In previous posts, I used popular machine learning algorithms to fit models to best predict MPG using the cars_19 dataset which is a dataset I created from publicly available data from the Environmental Protection Agency. It was discovered that support vector machine was clearly the winner in predicting MPG and SVM produces models with the lowest RMSE. In this post I am going to use LightGBM to build a predictive model and compare the RMSE to the other models.

The raw data is located on the EPA government site.

Similar to the other models, the variables/features I am using are: Engine displacement (size), number of cylinders, transmission type, number of gears, air inspired method, regenerative braking type, battery capacity Ah, drivetrain, fuel type, cylinder deactivate, and variable valve. The LightGBM package does not handle factors so I will have to transform them into dummy variables. After creating the dummy variables, I will be using 33 input variables.

```
str(cars_19)
'data.frame': 1253 obs. of 12 variables:
$ fuel_economy_combined: int 21 28 21 26 28 11 15 18 17 15 ...
$ eng_disp : num 3.5 1.8 4 2 2 8 6.2 6.2 6.2 6.2 ...
$ num_cyl : int 6 4 8 4 4 16 8 8 8 8 ...
$ transmission : Factor w/ 7 levels "A","AM","AMS",..: 3 2 6 3 6 3 6 6 6 5 ...
$ num_gears : int 9 6 8 7 8 7 8 8 8 7 ...
$ air_aspired_method : Factor w/ 5 levels "Naturally Aspirated",..: 4 4 4 4 4 4 3 1 3 3 ...
$ regen_brake : Factor w/ 3 levels "","Electrical Regen Brake",..: 2 1 1 1 1 1 1 1 1 1 ...
$ batt_capacity_ah : num 4.25 0 0 0 0 0 0 0 0 0 ...
$ drive : Factor w/ 5 levels "2-Wheel Drive, Front",..: 4 2 2 4 2 4 2 2 2 2 ...
$ fuel_type : Factor w/ 5 levels "Diesel, ultra low sulfur (15 ppm, maximum)",..: 4 3 3 5 3 4 4 4 4 4 ...
$ cyl_deactivate : Factor w/ 2 levels "N","Y": 1 1 1 1 1 2 1 2 2 1 ...
$ variable_valve : Factor w/ 2 levels "N","Y": 2 2 2 2 2 2 2 2 2 2 ...
```

One of the biggest challenges with this dataset is it is small to be running machine learning models on. The train data set is 939 rows and the test data set is only 314 rows. In an ideal situation there would be more data, but this is real data and all data that is available.

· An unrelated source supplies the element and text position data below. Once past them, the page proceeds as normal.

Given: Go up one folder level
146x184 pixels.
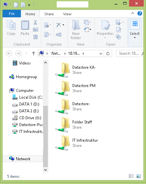Looking at the screenshot, I should tap(34, 53).
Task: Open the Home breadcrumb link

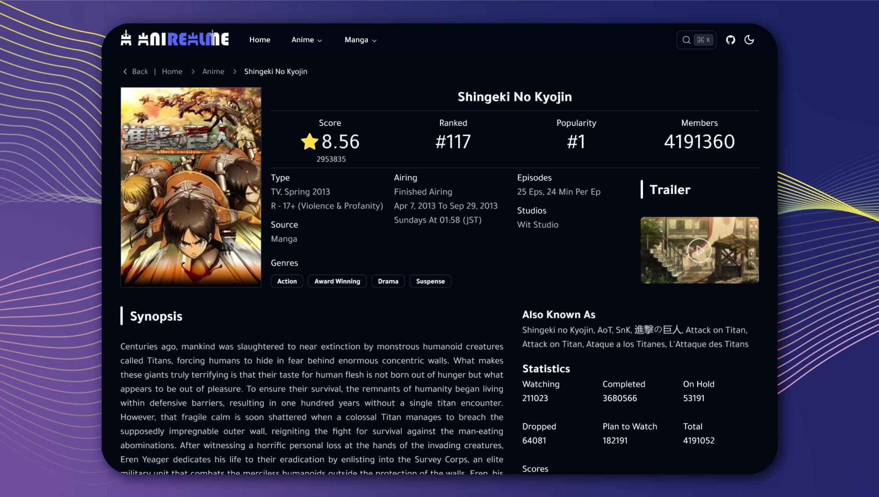Action: [172, 72]
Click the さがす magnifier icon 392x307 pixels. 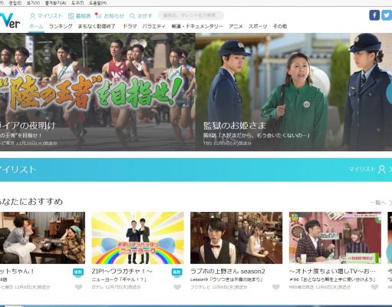pos(132,16)
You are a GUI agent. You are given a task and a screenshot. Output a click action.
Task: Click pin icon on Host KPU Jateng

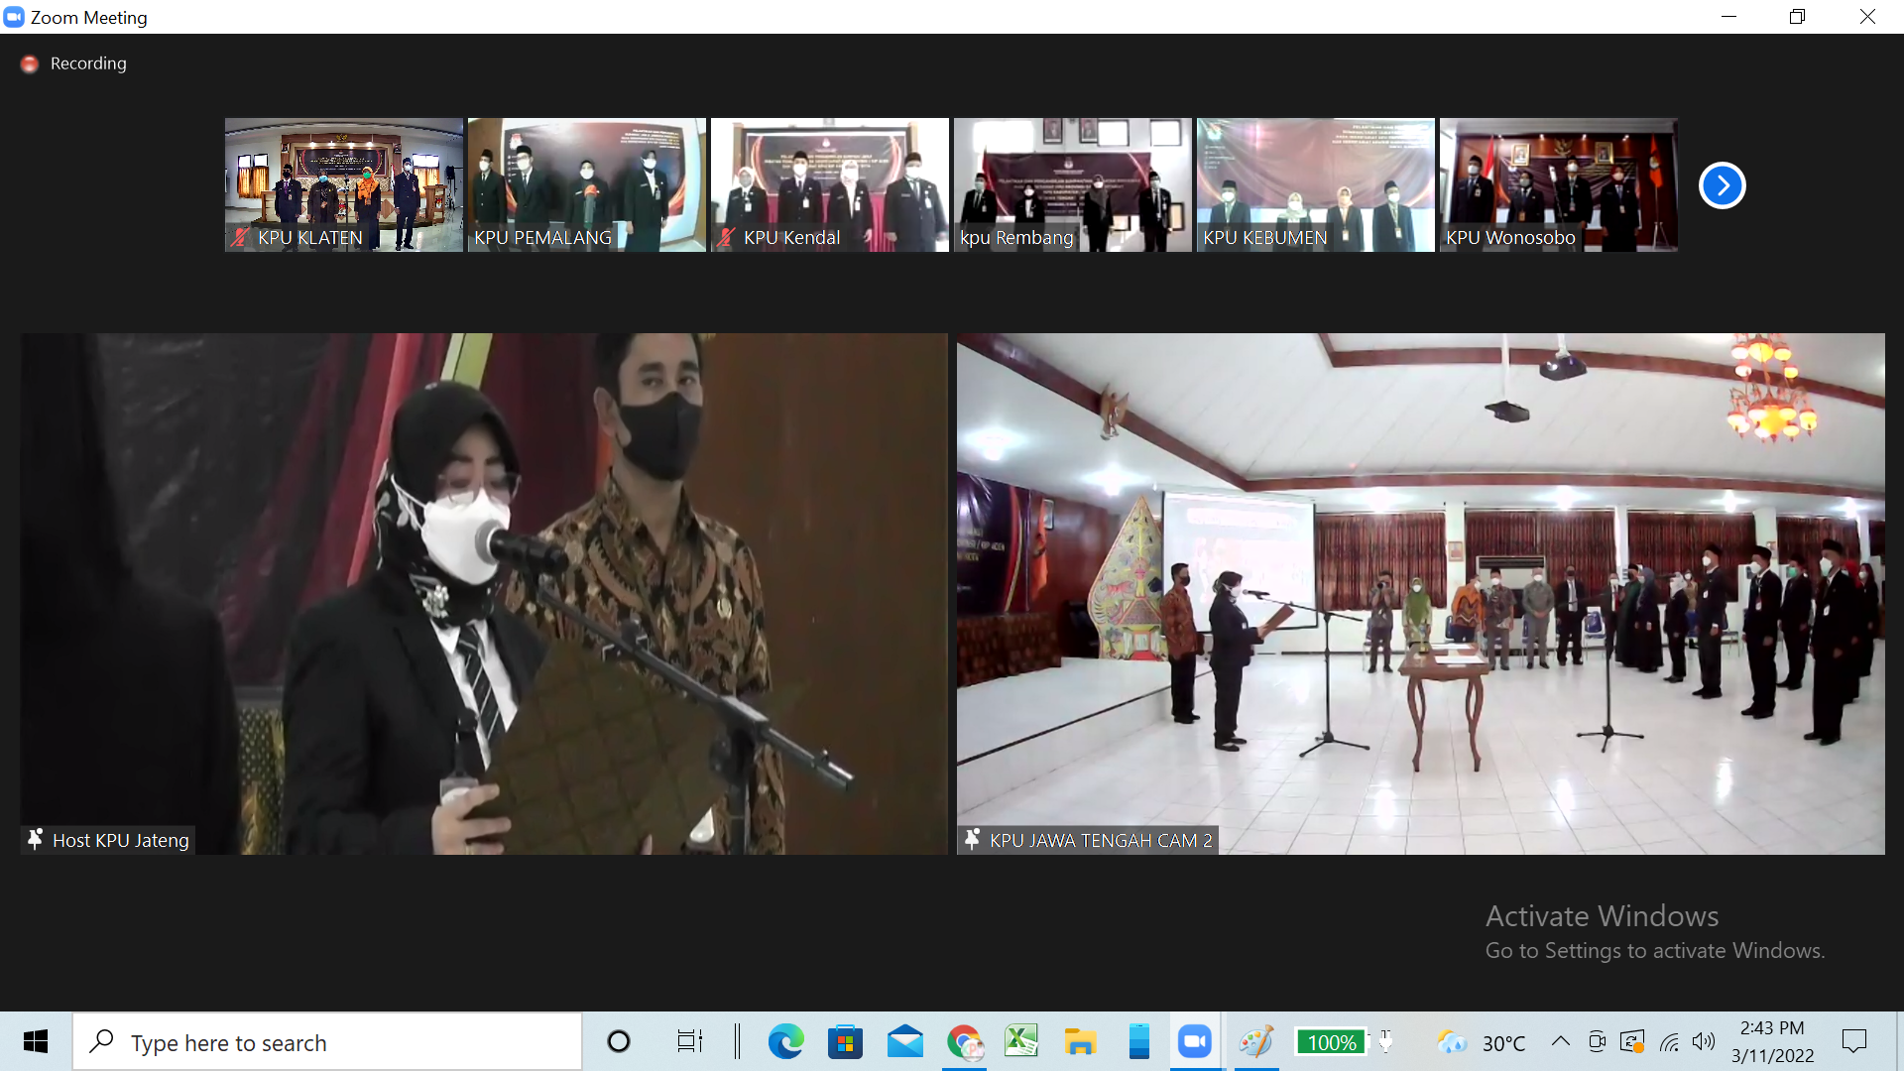pos(36,839)
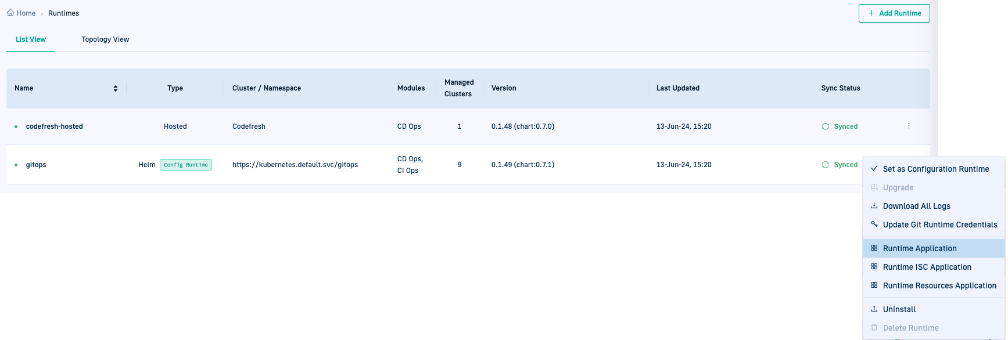Viewport: 1008px width, 340px height.
Task: Open the codefresh-hosted runtime link
Action: click(55, 126)
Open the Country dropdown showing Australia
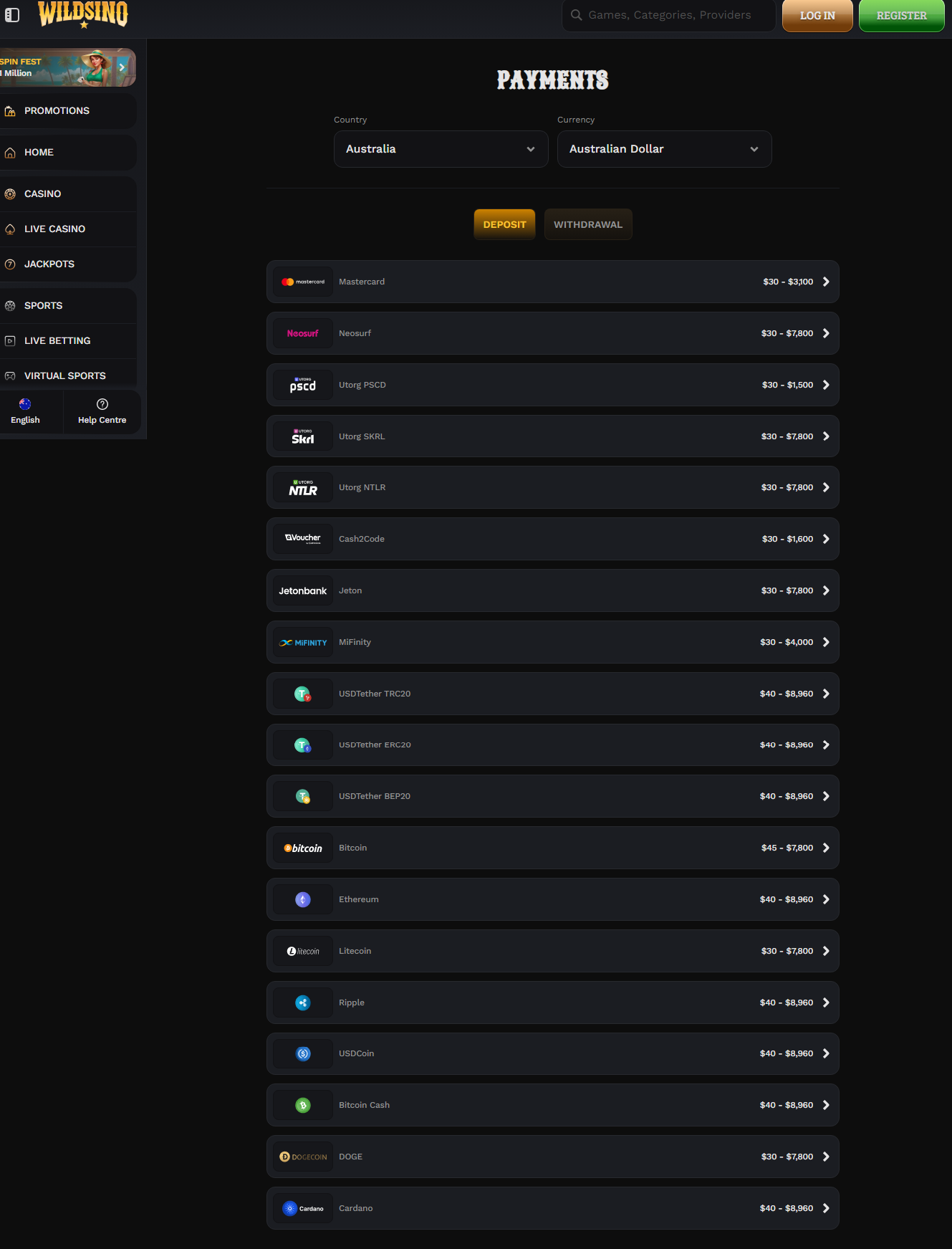 pos(441,149)
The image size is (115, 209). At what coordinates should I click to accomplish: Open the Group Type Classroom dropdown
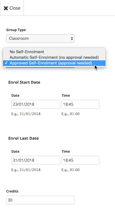(40, 39)
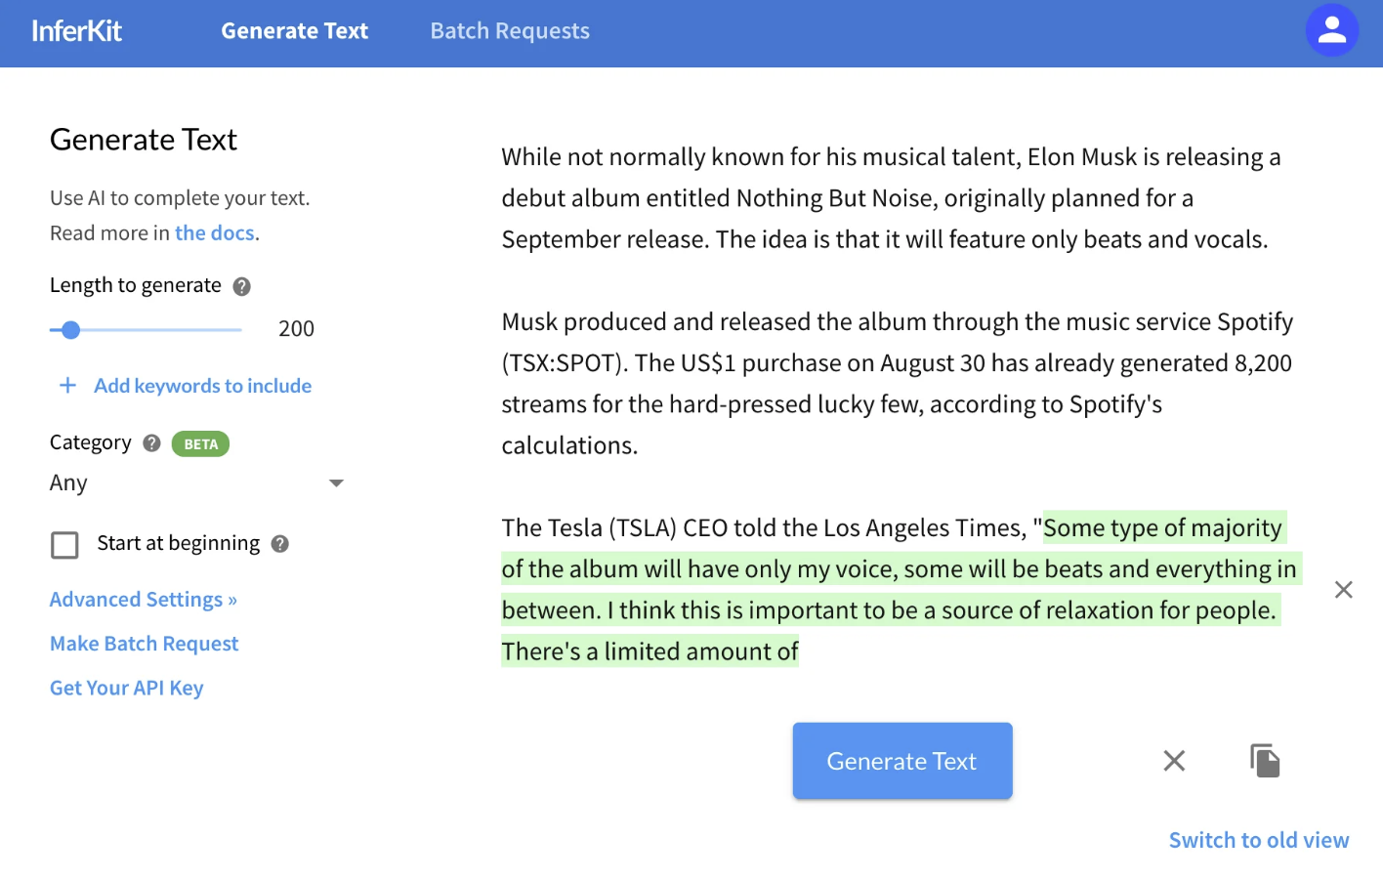Click the Start at beginning help icon
1383x881 pixels.
click(x=280, y=544)
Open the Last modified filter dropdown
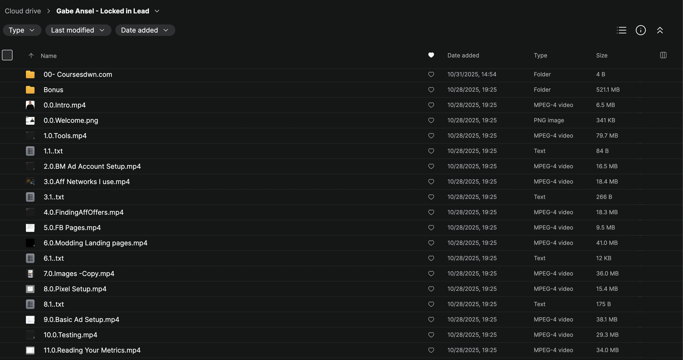 point(78,30)

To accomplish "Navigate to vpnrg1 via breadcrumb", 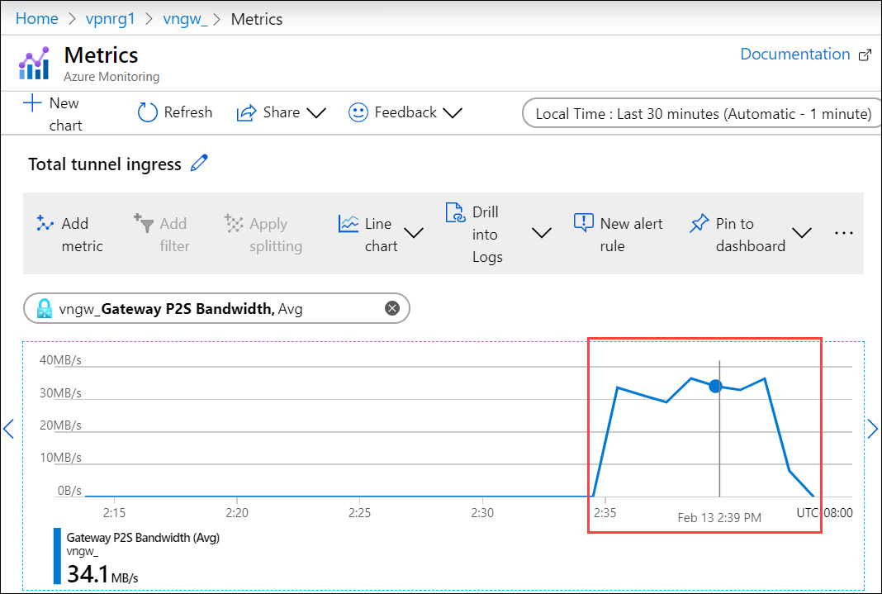I will coord(111,18).
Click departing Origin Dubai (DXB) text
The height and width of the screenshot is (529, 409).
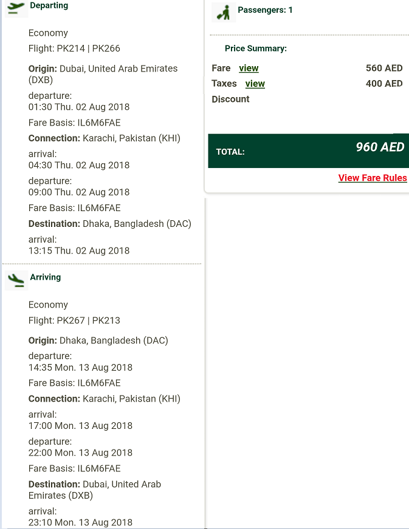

After getting a working model and performing trial and error exploratory analysis to estimate the hyperparameters, I am going to run a grid search using:

```
max_depth
num_leaves
num_iterations
early_stopping_rounds
learning_rate
```

As a general rule of thumb **num_leaves = 2^(max_depth) **and **num leaves** and **max_depth** need to be tuned together to prevent overfitting. Solving for **max_depth**:

`max_depth = round(log(num_leaves) / log(2),0)`

This is just a guideline, I found values for both hyperparameters higher than the final hyper_grid below caused the model to overfit.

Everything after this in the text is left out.